O PNUD quis organizar já hoje 500 refeições, contactou o Hotel Timor, gerido pela Fundação Oriente, que, com grande falta de funcionários — muitos não vieram trabalhar devido às cheias –, pediu ajuda a amigos, quase todos portugueses.
Uma ‘linha de montagem’ de frango e arroz branco foi estabelecida, que, devido a uma falha no exaustor, encheu praticamente todo o piso térreo do hotel de fumo e cheiro de churrasco.

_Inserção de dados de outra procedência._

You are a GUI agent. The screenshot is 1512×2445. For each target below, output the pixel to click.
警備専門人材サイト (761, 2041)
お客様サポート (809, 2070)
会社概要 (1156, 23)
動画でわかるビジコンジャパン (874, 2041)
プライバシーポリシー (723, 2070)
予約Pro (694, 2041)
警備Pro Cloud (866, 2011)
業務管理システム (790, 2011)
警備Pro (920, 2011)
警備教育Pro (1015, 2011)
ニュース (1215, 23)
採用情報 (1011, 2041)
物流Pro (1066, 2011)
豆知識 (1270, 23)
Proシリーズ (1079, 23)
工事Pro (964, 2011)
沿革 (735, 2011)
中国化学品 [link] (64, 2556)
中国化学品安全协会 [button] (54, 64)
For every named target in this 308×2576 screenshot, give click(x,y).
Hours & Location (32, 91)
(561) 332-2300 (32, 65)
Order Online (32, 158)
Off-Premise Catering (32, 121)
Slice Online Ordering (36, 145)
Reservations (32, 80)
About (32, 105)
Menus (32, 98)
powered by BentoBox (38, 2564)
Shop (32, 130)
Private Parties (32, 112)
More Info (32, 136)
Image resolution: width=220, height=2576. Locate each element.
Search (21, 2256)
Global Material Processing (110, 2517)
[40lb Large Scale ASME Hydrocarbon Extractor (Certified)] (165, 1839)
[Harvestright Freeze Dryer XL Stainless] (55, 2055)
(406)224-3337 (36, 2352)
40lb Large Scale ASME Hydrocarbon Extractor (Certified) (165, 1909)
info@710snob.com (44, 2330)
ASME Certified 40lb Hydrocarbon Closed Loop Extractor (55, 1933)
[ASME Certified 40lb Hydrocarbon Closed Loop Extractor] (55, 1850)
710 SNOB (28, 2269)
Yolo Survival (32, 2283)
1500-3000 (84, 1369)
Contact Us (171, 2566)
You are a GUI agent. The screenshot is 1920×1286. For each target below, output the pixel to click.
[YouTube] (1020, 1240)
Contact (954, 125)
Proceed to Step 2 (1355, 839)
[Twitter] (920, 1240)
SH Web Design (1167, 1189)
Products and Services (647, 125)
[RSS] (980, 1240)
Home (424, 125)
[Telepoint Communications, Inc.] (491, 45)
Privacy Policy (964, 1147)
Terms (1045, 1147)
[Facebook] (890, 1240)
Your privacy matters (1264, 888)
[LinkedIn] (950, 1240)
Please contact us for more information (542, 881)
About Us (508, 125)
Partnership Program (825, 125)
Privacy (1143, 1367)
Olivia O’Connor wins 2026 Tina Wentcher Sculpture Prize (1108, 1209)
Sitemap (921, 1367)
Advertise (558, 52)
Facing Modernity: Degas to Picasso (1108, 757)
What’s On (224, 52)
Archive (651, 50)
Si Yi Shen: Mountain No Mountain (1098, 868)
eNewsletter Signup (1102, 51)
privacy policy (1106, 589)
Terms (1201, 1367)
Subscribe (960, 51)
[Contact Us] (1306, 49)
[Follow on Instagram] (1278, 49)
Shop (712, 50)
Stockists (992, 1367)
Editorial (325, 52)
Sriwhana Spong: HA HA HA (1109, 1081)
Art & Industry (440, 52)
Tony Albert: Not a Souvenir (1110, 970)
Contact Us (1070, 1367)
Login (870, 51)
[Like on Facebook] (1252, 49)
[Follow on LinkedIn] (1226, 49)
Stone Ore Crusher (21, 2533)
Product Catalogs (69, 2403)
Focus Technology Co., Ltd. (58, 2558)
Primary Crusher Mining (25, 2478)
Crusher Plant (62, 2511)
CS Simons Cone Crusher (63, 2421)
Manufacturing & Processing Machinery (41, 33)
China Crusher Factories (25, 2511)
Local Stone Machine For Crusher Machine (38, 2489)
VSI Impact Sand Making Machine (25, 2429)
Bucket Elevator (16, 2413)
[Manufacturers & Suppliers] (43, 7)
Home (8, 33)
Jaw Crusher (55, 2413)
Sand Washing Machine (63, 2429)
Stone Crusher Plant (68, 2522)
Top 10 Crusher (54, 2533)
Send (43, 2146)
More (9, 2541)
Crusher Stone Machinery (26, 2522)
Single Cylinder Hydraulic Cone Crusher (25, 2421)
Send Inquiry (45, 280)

Já com as refeições preparadas, o grupo — que inclui a responsável do PNUD em Timor-Leste, Munkhtuya Altangerel – juntou-se a Antonio Armindo e viajou em coluna até ao limite ocidental da cidade, que marca também um dos limites da cerca sanitária que está em vigor devido à covid-19.
Depois, um por um, foram entregando as caixas de ‘stirofoam’ e as garrafas de água.
“Eu já recebi”, disse uma criança, quando lhe tentavam entregar uma das caixas.
“A situação agora é muito mais calma. Parou de chover e muitas pessoas já foram realojadas em vários locais e organizamo-nos para lhes dar comida e água”, conta à Lusa Antonio Armindo.
“Não sabíamos sequer que este grupo aqui estava. Só soubemos ao final da noite”, acrescenta.
A prioridade, para já, é “realojar as pessoas e depois dar-lhes comida, água e ver que apoio imediato se pode dar, incluindo com o apoio dos parceiros de desenvolvimento”.
“Amanhã veremos os próximos passos. Mas agora queremos garantir que toda a gente está segura. Por isso é que continuo a andar aqui a esta hora, a ver a situação”, considerou.
Altangerel explica que o PNUD mobilizou já 100 mil dólares de financiamento de emergência, e que vai fornecer duas mil refeições por dia durante uma semana às famílias mais carenciadas
“Vamos garantir refeições quentes, para responder às necessidades básicas de nutrição, para as pessoas afetadas pelas cheias”, disse, mostrando-se confiante de que os parceiros de desenvolvimento vão incrementar os seus apoios.
“Estamos já a solicitar apoios adicionais através das agências das Nações Unidas”, afirmou.
Após a distribuição da comida, regressa a escuridão da noite e a espera.
Depois de vários dias de chuva quase contínua, as nuvens parecem ter dissipado e Díli termina a celebração da Páscoa sem chuva e com uma calma enganadora.
Porventura rompida quando a luz do dia seguinte mostrar a verdadeira dimensão dos estragos do que foi já classificada como a maior calamidade natural em 40 anos.
Observador | Lusa | Imagem: EPA
Artigo atualizado no dia 5 de abril às 7h58 com o número de desalojados.